Private foundations versus donor-advised funds
The traditional approach for wealthy families wanting to give back is to form a private foundation, but to make that work, Ms. Potocnik says clients typically need a net worth of $10-million or more. That’s because a foundation generally requires a minimum deposit of $1-million, from which it disperses at least 3.5 per cent a year to registered charities in Canada.
However, donor-advised funds require much less of a financial commitment. “You can create a donor-advised fund with as little as $10,000 through a community foundation or through a number of financial institutions,” she says.
In a donor-advised fund, clients get a donation receipt as soon as money goes in, but they don’t have to make an immediate decision about which causes will receive the funds, Ms. Potocnik adds. Like foundations, donor-advised funds are generally expected to grant at least 3.5 per cent a year to registered charities in Canada.

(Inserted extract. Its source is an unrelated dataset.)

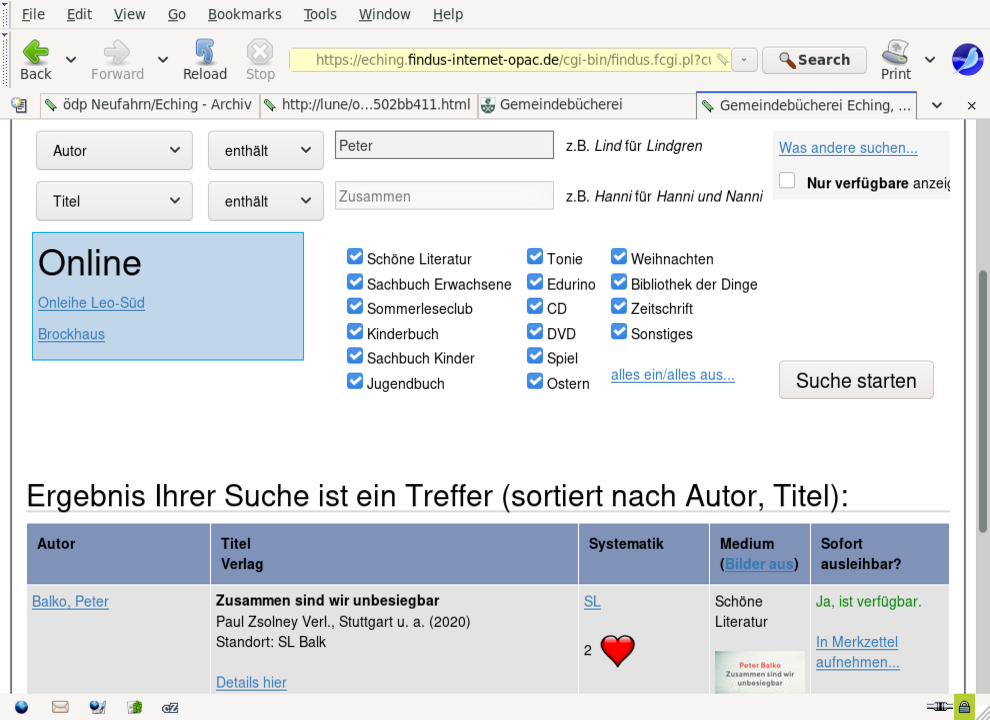Open Address Book from status bar
990x720 pixels.
[134, 707]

Given their various benefits, Ms. MacKenzie says, “We’re seeing huge growth [for donor-advised funds] in Canada. I think it’s something that advisors see as a really important piece of the tool kit [and] it provides a long-term, sustainable stream of finances for charities as well.”
Responsible investing versus impact investing
A 2019 Morgan Stanley study found that 85 per cent of U.S. investors and 95 per cent of U.S. millennial investors are interested in sustainable investing – another way to make a positive difference with money.

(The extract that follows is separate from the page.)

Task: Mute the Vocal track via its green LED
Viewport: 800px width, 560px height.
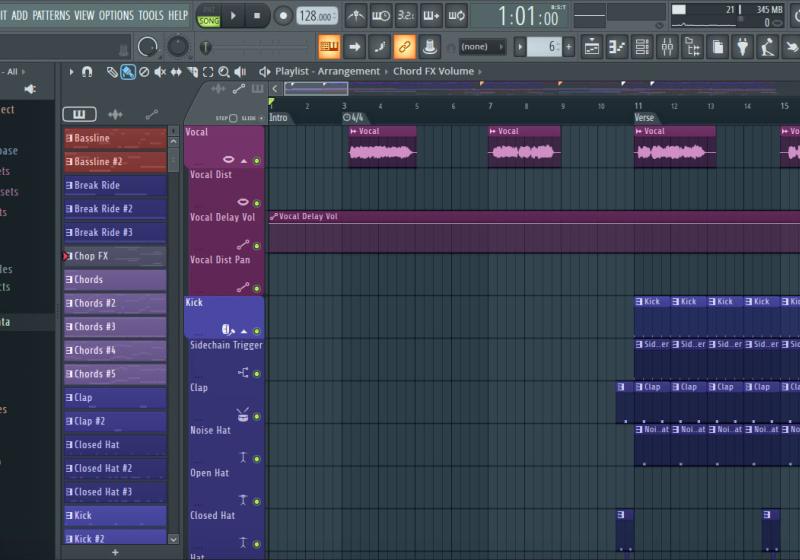Action: (x=257, y=161)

There are different ways to address this interest. Responsible investing is well established in Canada, with many options that screen out certain types of companies to help investors do good while growing their assets.
Impact investing takes this approach to the next level, directing money toward organizations that are actively doing good themselves – sometimes with the expectation that investors won’t see a return on investment or even a return of capital.
“A good entry point for a lot of people has been responsible investing, but if you’re really trying to amplify and have as big an impact as you can, you have to be more intentional and more specific,” Ms. Remmer says. “That could be investing in a private fund that’s oriented [toward a defined goal], individual companies or social enterprises.”
She says discussions need to be had to match a precise philanthropic objective through impact investing simply because there aren’t as many products available yet, “but the field is evolving rapidly, so that’s exciting.”
Values-based discussions can engage entire families
With the variety of solutions available for clients who want to donate to causes they feel passionate about, advisors can feel more comfortable starting values-based discussions with clients. And the process of developing and implementing a strategic philanthropic plan is a good way to get to know clients’ children and grandchildren in the process.
The U.S. Trust-TPI study found that 61 per cent of advisors said that discussing philanthropy had helped them build relationships with clients’ extended families.
“Getting to know your clients at a more personal level by engaging them in a conversation about philanthropy … allows advisors to have a discussion with clients about issues that they care deeply about, their personal motivations and even their relationships with their family,” Ms. Potocnik. “Philanthropy opens up those types of conversations, so advisors have an opportunity to get to know their clients and the next generation better.”